Personally I think the CTD would look awesome in neon green.


----------



## iTz SADISTIK (Apr 6, 2014)

I would love to upgrade my gasser to a CTD! Maybe in 5-6 years when this one has 250K + miles


----------



## Su8pack1 (Apr 17, 2014)

So far so good here too after 2 months.ccasion14:


----------



## MilTownSHO (Oct 9, 2013)

I'd definitely consider it if mine were to get totaled out in the near future.

It's a solid well built car.


----------



## money_man (Feb 25, 2014)

I actually love mine now. For the first 2-3 months I was unsure if I loved it or just liked it but now I know I love it. 
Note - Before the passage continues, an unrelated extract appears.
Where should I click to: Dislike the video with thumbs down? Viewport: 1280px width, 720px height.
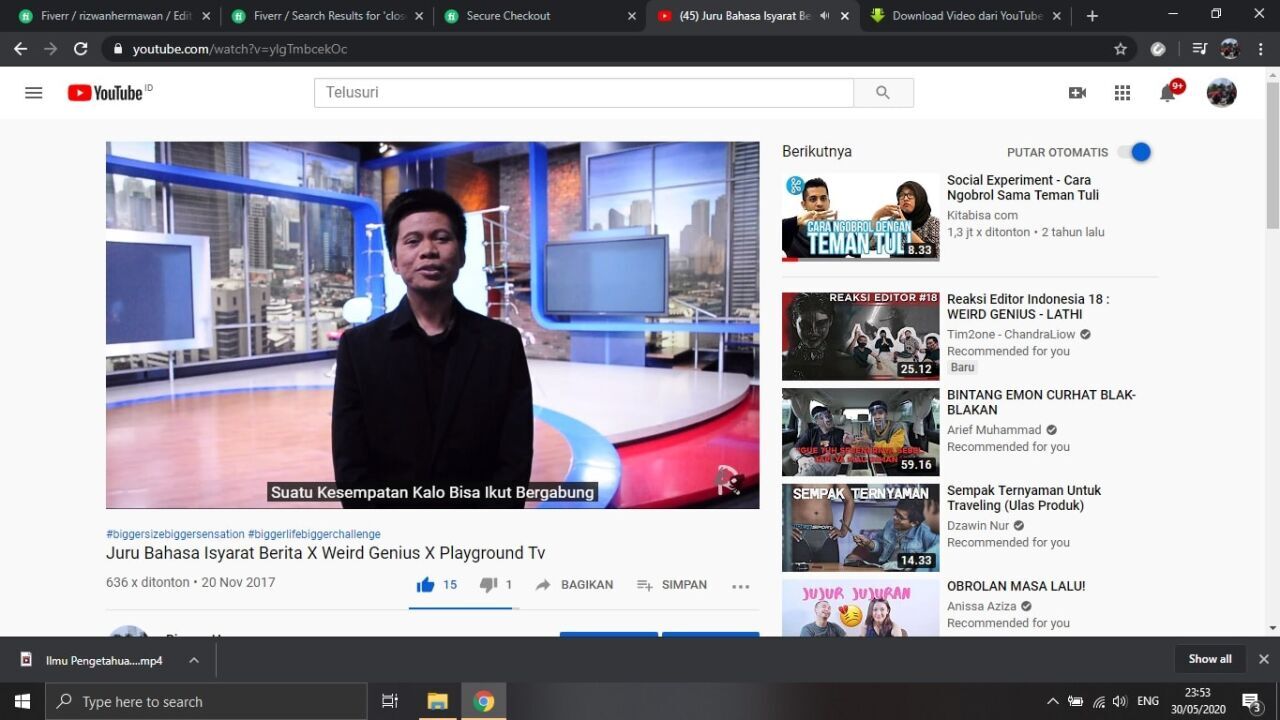pyautogui.click(x=488, y=585)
However every single day I crave for a half ton silverado, f-150


----------



## tommyt37 (Jun 14, 2014)

_" Plus, thankfully GM did not take this car and offer it neon green, bright orange or some other crazy a$$ color to attract the 20 y/o idiot buying crowd. I would not have bought it if this car was marketed toward the flavor of the month car buyer. "
_
Man you sound crusty! Who cares what other people think? If you like it then buy it!


----------



## Gator (Jul 14, 2013)

yes would buy again very Happy Happy Happy with mine.


----------



## tcruze94 (Jul 4, 2014)

Less than a week and very happy. Gas mileage has been a God send and I am so glad I took advantage of the financing and rebates and stuff. I am averaging about 37+. I am guessing this is normal on the first Tank? I am at about a half tank with 300 miles under my belt... Very happy with the ride, quality materials, and the torquey goodness. Very hard to keep my foot out of it. 

Sent from AutoGuide.com Free App


----------



## PanJet (Jun 18, 2013)

8 months and almost 12,000 miles here. 

Short answer; yes, I'd buy it again. This is a solid car. I love how it drives, I love the power, and I love the mileage. It's hard to believe it's a "compact" car. It's quiet, smooth, torquey and so far very reliable.
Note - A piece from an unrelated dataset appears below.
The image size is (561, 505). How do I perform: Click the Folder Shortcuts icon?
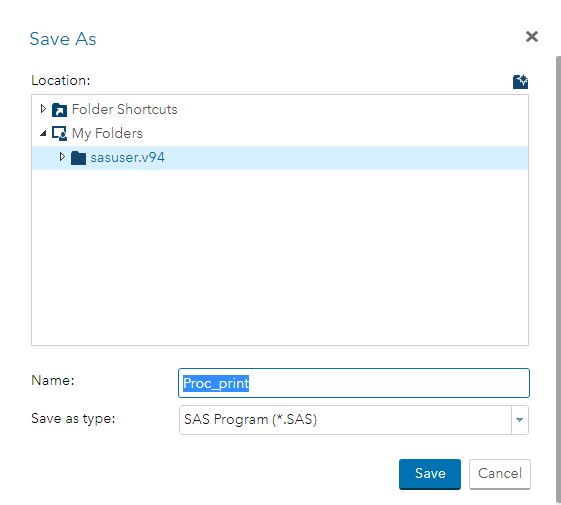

Long (or perhaps more complicated answer); given that my commuting situation has changed from long distance to fairly short, I _might_ consider other options if I were buying today. I say that not because of any shortfall of the CTD, but possibly because of the advantages of other vehicles, namely the Volt. Now that I think of it, a Volt is probably the only car I would consider instead of the CTD if I were looking at the moment.


----------



## spacedout (Dec 7, 2010)

When I bought my 2012 cruze the diesel was not available. If I were buying again I think I would save a few more grand so I could keep my same low payment and get the diesel. More power and better MPG and still have an automatic trans.... Sold!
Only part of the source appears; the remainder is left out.